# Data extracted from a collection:
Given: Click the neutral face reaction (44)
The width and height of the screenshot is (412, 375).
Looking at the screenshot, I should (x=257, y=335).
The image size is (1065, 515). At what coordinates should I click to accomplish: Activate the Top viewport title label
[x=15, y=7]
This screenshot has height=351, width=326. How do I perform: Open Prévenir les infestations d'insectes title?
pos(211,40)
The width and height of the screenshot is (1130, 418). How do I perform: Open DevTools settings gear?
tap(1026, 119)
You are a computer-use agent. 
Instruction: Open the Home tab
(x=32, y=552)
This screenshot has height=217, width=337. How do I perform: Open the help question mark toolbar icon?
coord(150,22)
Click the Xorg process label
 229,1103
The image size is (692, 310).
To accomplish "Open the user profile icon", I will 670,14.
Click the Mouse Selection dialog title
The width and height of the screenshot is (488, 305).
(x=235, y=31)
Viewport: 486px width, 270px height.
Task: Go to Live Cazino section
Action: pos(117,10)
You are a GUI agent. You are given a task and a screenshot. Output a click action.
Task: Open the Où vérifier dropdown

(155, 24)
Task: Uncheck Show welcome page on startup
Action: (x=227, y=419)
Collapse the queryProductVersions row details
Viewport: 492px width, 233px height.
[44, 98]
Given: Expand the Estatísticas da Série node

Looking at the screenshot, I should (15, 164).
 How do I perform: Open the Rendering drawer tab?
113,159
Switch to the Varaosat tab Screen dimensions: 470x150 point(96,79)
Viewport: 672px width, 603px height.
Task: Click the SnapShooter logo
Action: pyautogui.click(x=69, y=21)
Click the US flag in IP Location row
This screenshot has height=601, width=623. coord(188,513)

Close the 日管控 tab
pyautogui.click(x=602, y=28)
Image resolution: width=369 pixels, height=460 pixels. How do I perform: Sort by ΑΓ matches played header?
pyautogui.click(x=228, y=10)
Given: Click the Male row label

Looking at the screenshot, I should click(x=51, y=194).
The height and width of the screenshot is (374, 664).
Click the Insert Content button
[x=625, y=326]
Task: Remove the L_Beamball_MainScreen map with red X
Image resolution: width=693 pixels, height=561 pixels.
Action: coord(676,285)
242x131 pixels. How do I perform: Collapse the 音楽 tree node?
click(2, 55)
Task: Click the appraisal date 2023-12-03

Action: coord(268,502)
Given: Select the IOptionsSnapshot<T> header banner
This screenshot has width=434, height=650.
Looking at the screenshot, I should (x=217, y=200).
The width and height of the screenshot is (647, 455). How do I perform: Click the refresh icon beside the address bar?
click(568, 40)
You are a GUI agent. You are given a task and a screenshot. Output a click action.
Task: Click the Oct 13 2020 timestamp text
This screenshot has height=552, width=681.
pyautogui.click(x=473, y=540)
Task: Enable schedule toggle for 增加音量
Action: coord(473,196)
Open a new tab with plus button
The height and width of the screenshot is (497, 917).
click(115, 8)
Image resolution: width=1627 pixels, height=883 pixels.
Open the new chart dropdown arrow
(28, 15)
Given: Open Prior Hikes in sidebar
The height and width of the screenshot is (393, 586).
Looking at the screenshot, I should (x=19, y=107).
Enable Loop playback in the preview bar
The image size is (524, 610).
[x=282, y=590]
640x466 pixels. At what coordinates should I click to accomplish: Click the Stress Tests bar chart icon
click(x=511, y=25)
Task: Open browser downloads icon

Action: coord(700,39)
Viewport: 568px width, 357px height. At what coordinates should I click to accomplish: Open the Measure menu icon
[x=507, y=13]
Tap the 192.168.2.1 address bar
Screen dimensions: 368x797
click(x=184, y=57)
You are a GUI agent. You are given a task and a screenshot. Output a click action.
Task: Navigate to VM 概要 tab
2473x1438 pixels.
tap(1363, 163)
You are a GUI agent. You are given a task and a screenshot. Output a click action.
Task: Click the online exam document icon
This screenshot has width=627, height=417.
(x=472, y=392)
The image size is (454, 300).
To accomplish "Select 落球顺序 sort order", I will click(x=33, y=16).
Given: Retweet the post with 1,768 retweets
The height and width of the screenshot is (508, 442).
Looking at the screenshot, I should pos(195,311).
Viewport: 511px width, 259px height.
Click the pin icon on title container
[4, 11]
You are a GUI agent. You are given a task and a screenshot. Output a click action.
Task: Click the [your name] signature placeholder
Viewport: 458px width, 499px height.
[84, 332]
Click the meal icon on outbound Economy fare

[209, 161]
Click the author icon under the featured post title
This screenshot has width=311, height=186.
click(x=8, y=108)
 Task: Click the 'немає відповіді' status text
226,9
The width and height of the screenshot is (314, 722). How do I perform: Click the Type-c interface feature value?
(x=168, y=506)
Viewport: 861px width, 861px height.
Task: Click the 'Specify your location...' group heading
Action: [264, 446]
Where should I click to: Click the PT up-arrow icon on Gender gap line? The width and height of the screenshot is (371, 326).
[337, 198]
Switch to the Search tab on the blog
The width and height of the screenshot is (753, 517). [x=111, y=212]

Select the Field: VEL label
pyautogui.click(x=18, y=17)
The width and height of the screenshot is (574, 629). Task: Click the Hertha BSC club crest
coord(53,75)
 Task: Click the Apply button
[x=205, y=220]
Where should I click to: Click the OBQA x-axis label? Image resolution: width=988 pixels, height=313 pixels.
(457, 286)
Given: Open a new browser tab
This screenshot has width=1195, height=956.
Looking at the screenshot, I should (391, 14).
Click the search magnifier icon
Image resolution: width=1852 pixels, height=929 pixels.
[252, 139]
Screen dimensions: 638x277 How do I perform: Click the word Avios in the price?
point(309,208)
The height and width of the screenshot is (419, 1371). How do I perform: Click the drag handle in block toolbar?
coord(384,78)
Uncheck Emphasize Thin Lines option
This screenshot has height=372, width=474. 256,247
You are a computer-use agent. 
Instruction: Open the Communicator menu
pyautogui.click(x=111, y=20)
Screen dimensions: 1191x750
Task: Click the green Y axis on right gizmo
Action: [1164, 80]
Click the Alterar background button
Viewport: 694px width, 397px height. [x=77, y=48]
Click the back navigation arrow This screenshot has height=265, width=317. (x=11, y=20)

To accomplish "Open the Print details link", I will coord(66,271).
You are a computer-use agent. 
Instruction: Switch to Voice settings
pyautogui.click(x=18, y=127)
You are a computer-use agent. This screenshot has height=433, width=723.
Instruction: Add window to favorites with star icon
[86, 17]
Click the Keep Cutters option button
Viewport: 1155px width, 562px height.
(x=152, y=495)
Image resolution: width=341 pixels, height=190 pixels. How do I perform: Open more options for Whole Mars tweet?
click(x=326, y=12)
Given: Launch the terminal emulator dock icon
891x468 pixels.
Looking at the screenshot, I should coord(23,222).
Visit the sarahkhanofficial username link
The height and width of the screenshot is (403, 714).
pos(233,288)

# Assignment:
Reproduce every record word for word.

# Response:
Given: Click the neutral face reaction (44)
The width and height of the screenshot is (412, 375).
Looking at the screenshot, I should (x=257, y=335).
The image size is (1065, 515). At what coordinates should I click to accomplish: Activate the Top viewport title label
[x=15, y=7]
This screenshot has height=351, width=326. How do I perform: Open Prévenir les infestations d'insectes title?
pos(211,40)
The width and height of the screenshot is (1130, 418). How do I perform: Open DevTools settings gear?
tap(1026, 119)
You are a computer-use agent. 
Instruction: Open the Home tab
(x=32, y=552)
This screenshot has height=217, width=337. How do I perform: Open the help question mark toolbar icon?
coord(150,22)
Click the Xorg process label
 229,1103
The image size is (692, 310).
To accomplish "Open the user profile icon", I will 670,14.
Click the Mouse Selection dialog title
The width and height of the screenshot is (488, 305).
(x=235, y=31)
Viewport: 486px width, 270px height.
Task: Go to Live Cazino section
Action: pos(117,10)
You are a GUI agent. You are given a task and a screenshot. Output a click action.
Task: Open the Où vérifier dropdown

(155, 24)
Task: Uncheck Show welcome page on startup
Action: (x=227, y=419)
Collapse the queryProductVersions row details
Viewport: 492px width, 233px height.
[44, 98]
Given: Expand the Estatísticas da Série node

Looking at the screenshot, I should (15, 164).
 How do I perform: Open the Rendering drawer tab?
113,159
Switch to the Varaosat tab Screen dimensions: 470x150 point(96,79)
Viewport: 672px width, 603px height.
Task: Click the SnapShooter logo
Action: pyautogui.click(x=69, y=21)
Click the US flag in IP Location row
This screenshot has height=601, width=623. coord(188,513)

Close the 日管控 tab
pyautogui.click(x=602, y=28)
Image resolution: width=369 pixels, height=460 pixels. How do I perform: Sort by ΑΓ matches played header?
pyautogui.click(x=228, y=10)
Given: Click the Male row label

Looking at the screenshot, I should click(x=51, y=194).
The height and width of the screenshot is (374, 664).
Click the Insert Content button
[x=625, y=326]
Task: Remove the L_Beamball_MainScreen map with red X
Image resolution: width=693 pixels, height=561 pixels.
Action: coord(676,285)
242x131 pixels. How do I perform: Collapse the 音楽 tree node?
click(2, 55)
Task: Click the appraisal date 2023-12-03

Action: coord(268,502)
Given: Select the IOptionsSnapshot<T> header banner
This screenshot has width=434, height=650.
Looking at the screenshot, I should (x=217, y=200).
The width and height of the screenshot is (647, 455). How do I perform: Click the refresh icon beside the address bar?
click(568, 40)
You are a GUI agent. You are given a task and a screenshot. Output a click action.
Task: Click the Oct 13 2020 timestamp text
This screenshot has height=552, width=681.
pyautogui.click(x=473, y=540)
Task: Enable schedule toggle for 增加音量
Action: coord(473,196)
Open a new tab with plus button
The height and width of the screenshot is (497, 917).
click(115, 8)
Image resolution: width=1627 pixels, height=883 pixels.
Open the new chart dropdown arrow
(28, 15)
Given: Open Prior Hikes in sidebar
The height and width of the screenshot is (393, 586).
Looking at the screenshot, I should (x=19, y=107).
Enable Loop playback in the preview bar
The image size is (524, 610).
[x=282, y=590]
640x466 pixels. At what coordinates should I click to accomplish: Click the Stress Tests bar chart icon
click(x=511, y=25)
Task: Open browser downloads icon

Action: coord(700,39)
Viewport: 568px width, 357px height. At what coordinates should I click to accomplish: Open the Measure menu icon
[x=507, y=13]
Tap the 192.168.2.1 address bar
Screen dimensions: 368x797
click(x=184, y=57)
You are a GUI agent. You are given a task and a screenshot. Output a click action.
Task: Navigate to VM 概要 tab
2473x1438 pixels.
tap(1363, 163)
You are a GUI agent. You are given a task and a screenshot. Output a click action.
Task: Click the online exam document icon
This screenshot has width=627, height=417.
(x=472, y=392)
The image size is (454, 300).
To accomplish "Select 落球顺序 sort order", I will click(x=33, y=16).
Given: Retweet the post with 1,768 retweets
The height and width of the screenshot is (508, 442).
Looking at the screenshot, I should pos(195,311).
Viewport: 511px width, 259px height.
Click the pin icon on title container
[4, 11]
You are a GUI agent. You are given a task and a screenshot. Output a click action.
Task: Click the [your name] signature placeholder
Viewport: 458px width, 499px height.
[84, 332]
Click the meal icon on outbound Economy fare

[209, 161]
Click the author icon under the featured post title
This screenshot has width=311, height=186.
click(x=8, y=108)
 Task: Click the 'немає відповіді' status text
226,9
The width and height of the screenshot is (314, 722). How do I perform: Click the Type-c interface feature value?
(x=168, y=506)
Viewport: 861px width, 861px height.
Task: Click the 'Specify your location...' group heading
Action: [264, 446]
Where should I click to: Click the PT up-arrow icon on Gender gap line? The width and height of the screenshot is (371, 326).
[337, 198]
Switch to the Search tab on the blog
The width and height of the screenshot is (753, 517). [x=111, y=212]

Select the Field: VEL label
pyautogui.click(x=18, y=17)
The width and height of the screenshot is (574, 629). Task: Click the Hertha BSC club crest
coord(53,75)
 Task: Click the Apply button
[x=205, y=220]
Where should I click to: Click the OBQA x-axis label? Image resolution: width=988 pixels, height=313 pixels.
(457, 286)
Given: Open a new browser tab
This screenshot has width=1195, height=956.
Looking at the screenshot, I should (391, 14).
Click the search magnifier icon
Image resolution: width=1852 pixels, height=929 pixels.
[252, 139]
Screen dimensions: 638x277 How do I perform: Click the word Avios in the price?
point(309,208)
The height and width of the screenshot is (419, 1371). How do I perform: Click the drag handle in block toolbar?
coord(384,78)
Uncheck Emphasize Thin Lines option
This screenshot has height=372, width=474. 256,247
You are a computer-use agent. 
Instruction: Open the Communicator menu
pyautogui.click(x=111, y=20)
Screen dimensions: 1191x750
Task: Click the green Y axis on right gizmo
Action: [1164, 80]
Click the Alterar background button
Viewport: 694px width, 397px height. [x=77, y=48]
Click the back navigation arrow This screenshot has height=265, width=317. (x=11, y=20)

To accomplish "Open the Print details link", I will coord(66,271).
You are a computer-use agent. 
Instruction: Switch to Voice settings
pyautogui.click(x=18, y=127)
You are a computer-use agent. This screenshot has height=433, width=723.
Instruction: Add window to favorites with star icon
[86, 17]
Click the Keep Cutters option button
Viewport: 1155px width, 562px height.
(x=152, y=495)
Image resolution: width=341 pixels, height=190 pixels. How do I perform: Open more options for Whole Mars tweet?
click(x=326, y=12)
Given: Launch the terminal emulator dock icon
891x468 pixels.
Looking at the screenshot, I should coord(23,222).
Visit the sarahkhanofficial username link
The height and width of the screenshot is (403, 714).
pos(233,288)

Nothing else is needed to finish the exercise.